When we proclaim the Easter message, “Alleluia Christ is Risen!” we proclaim that the world is more than what we can see or perceive. We proclaim that we too have experienced the presence of the Risen Lord in our lives. We proclaim that we are unconditionally loved by the Lord who is always calling us by our name. We proclaim that a new future is possible for us, for all humanity, and for all the creation, a future with God, a future which begins here and now.
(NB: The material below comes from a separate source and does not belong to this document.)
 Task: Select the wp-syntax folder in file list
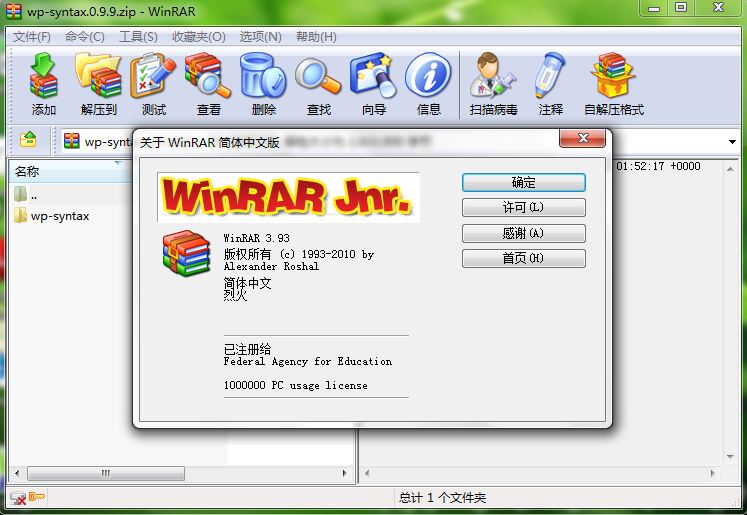pyautogui.click(x=59, y=216)
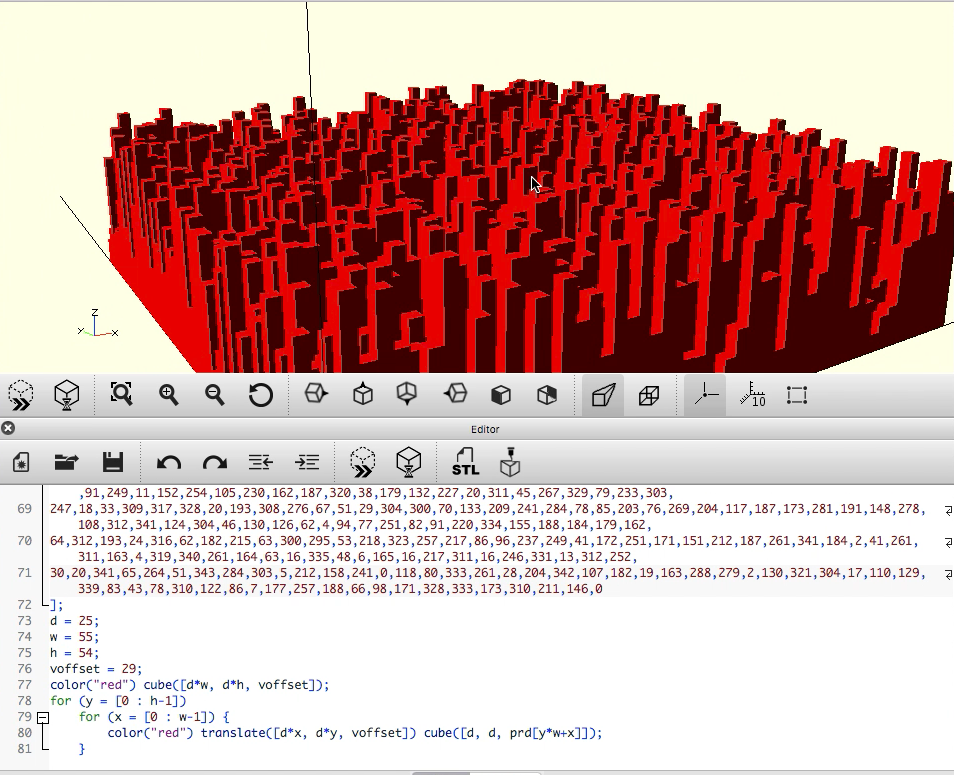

When we proclaim, Alleluia Christ is Risen! we proclaim, like Mary, like the first disciples, like the countless generations of Christians who came before us, that we have been sent to share the Good News of Easter with those around us through our lives, through our actions. We proclaim that the Spirit of the Risen Lord, the Spirit of God, is working in our world today helping people to work toward reconciliation, helping people to work for more peace and justice. We proclaim that the Spirit of the Risen Lord is present and active through all the people caring for those infected with Covid-19, we proclaim that the Spirit of the Risen Lord is present with those dying and those mourning. We proclaim that there is hope and that in the end, all shall be well because we belong to Christ and Christ came to save the world. Jesus Christ is the light of the world. He is the Lord of life, and since our baptism, we already participate in his resurrected life. So, let our lives joyfully and powerfully proclaim to the world, Alleluia, Christ is Risen! Amen.